* _Work to do_
Copy out, word for word, the lines below from the one holding "Task: Click the" through the one holding "Action: coord(34,129)", inclusive, leaving the pictures out of your answer.

* begin Records supplied *

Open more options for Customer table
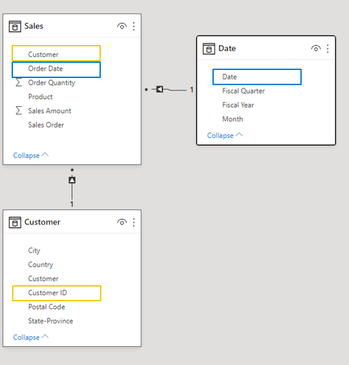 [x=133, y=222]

* end Records supplied *
* begin Records supplied *

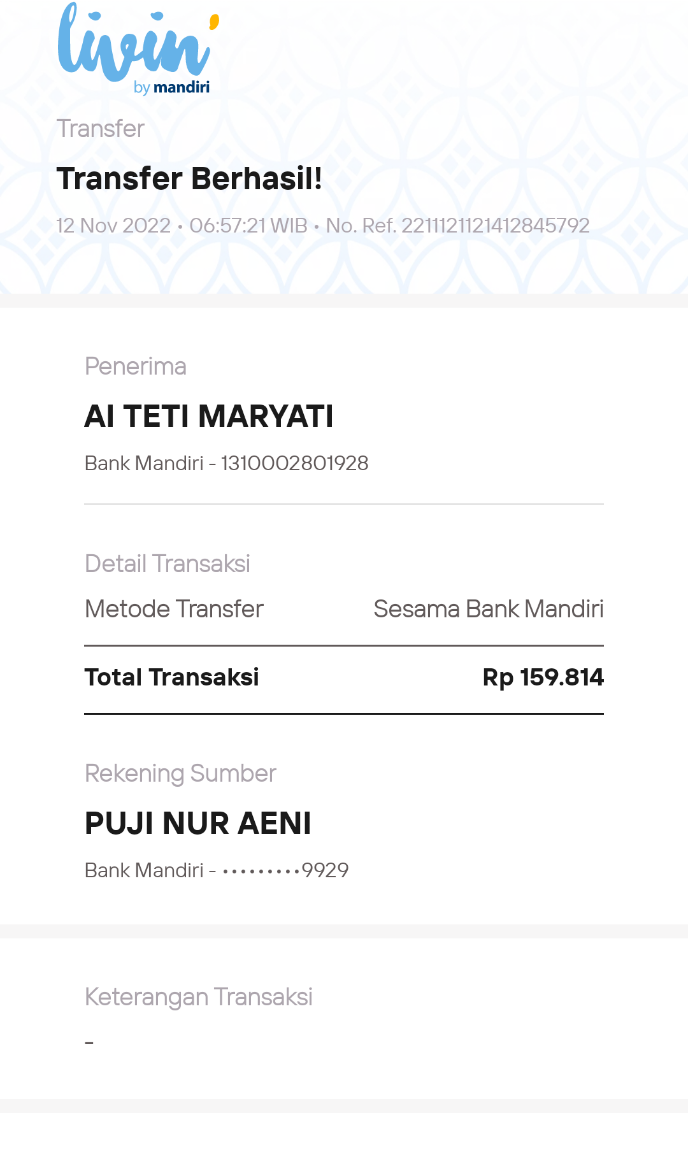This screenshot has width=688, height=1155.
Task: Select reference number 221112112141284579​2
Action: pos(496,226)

* end Records supplied *
* begin Records supplied *

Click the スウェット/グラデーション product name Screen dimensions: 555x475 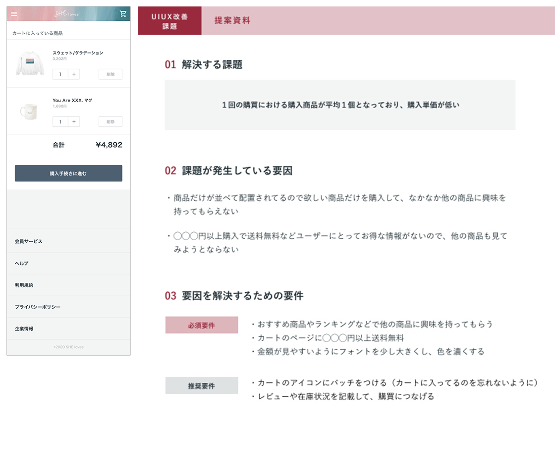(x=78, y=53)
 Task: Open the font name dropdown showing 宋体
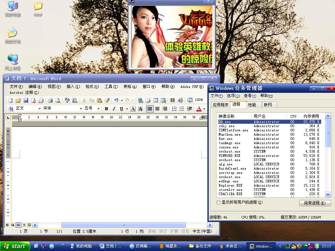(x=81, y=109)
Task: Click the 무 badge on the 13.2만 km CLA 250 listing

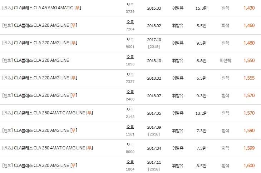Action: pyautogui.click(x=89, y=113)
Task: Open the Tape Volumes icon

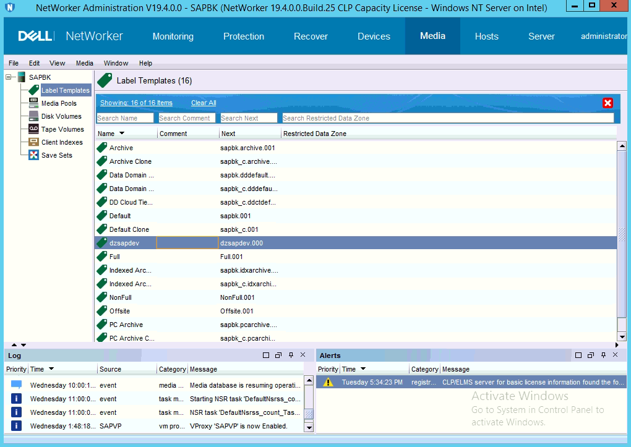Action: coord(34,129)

* end Records supplied *

* _Task answer_
Task: Click the 무 badge on the 13.2만 km CLA 250 listing

Action: pyautogui.click(x=89, y=113)
Task: Open the Tape Volumes icon

Action: coord(34,129)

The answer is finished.